▸ What to produce: Below are the entries to work from; restate word for word the portion that opens with the line containing "You are a GUI" and closes with the line containing "Alle akzeptieren (1535, 2261)", keeping both.

▸ Data for this exercise:
■ ■ ■

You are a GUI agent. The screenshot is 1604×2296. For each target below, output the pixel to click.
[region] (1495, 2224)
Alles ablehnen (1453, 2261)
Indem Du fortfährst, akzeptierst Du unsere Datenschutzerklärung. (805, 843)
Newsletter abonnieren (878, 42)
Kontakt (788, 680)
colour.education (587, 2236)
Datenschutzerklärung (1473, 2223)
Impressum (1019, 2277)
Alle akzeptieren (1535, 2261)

■ ■ ■

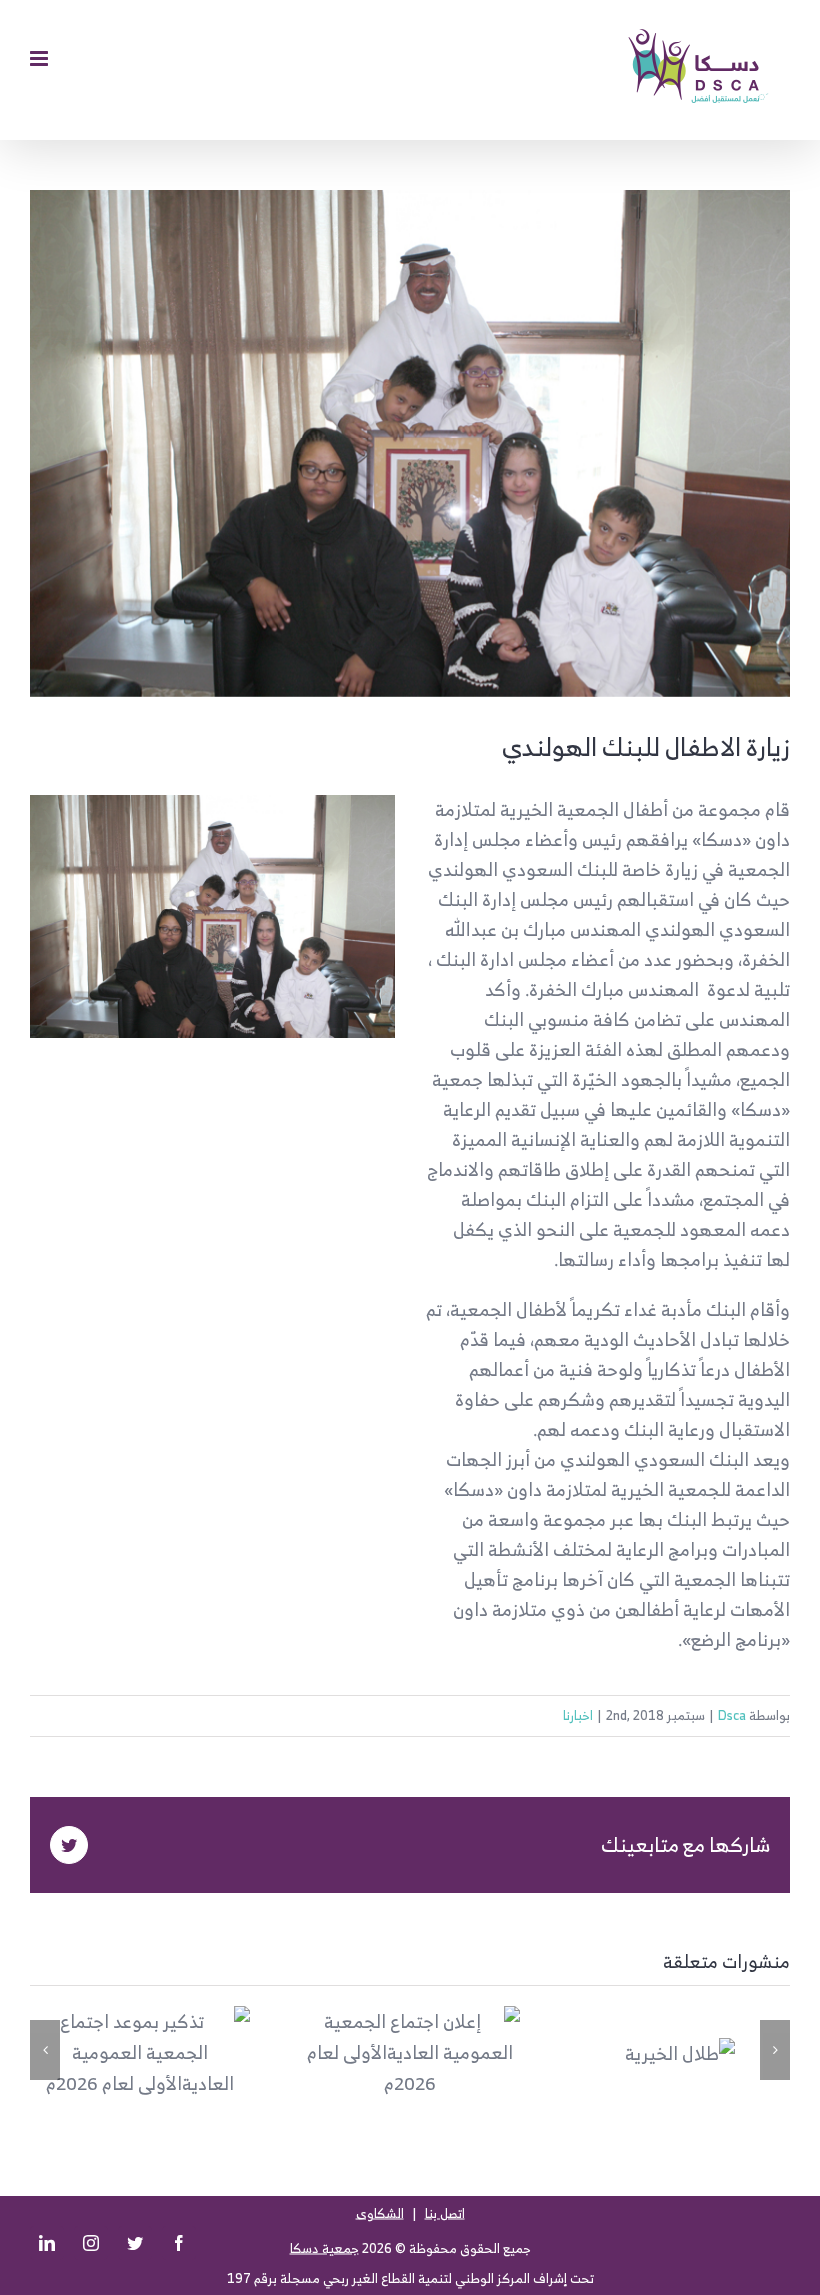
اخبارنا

■ ■ ■

▸ Answer to this exercise:
You are a GUI agent. The screenshot is 1604×2296. For each target below, output the pixel to click.
[region] (1495, 2224)
Alles ablehnen (1453, 2261)
Indem Du fortfährst, akzeptierst Du unsere Datenschutzerklärung. (805, 843)
Newsletter abonnieren (878, 42)
Kontakt (788, 680)
colour.education (587, 2236)
Datenschutzerklärung (1473, 2223)
Impressum (1019, 2277)
Alle akzeptieren (1535, 2261)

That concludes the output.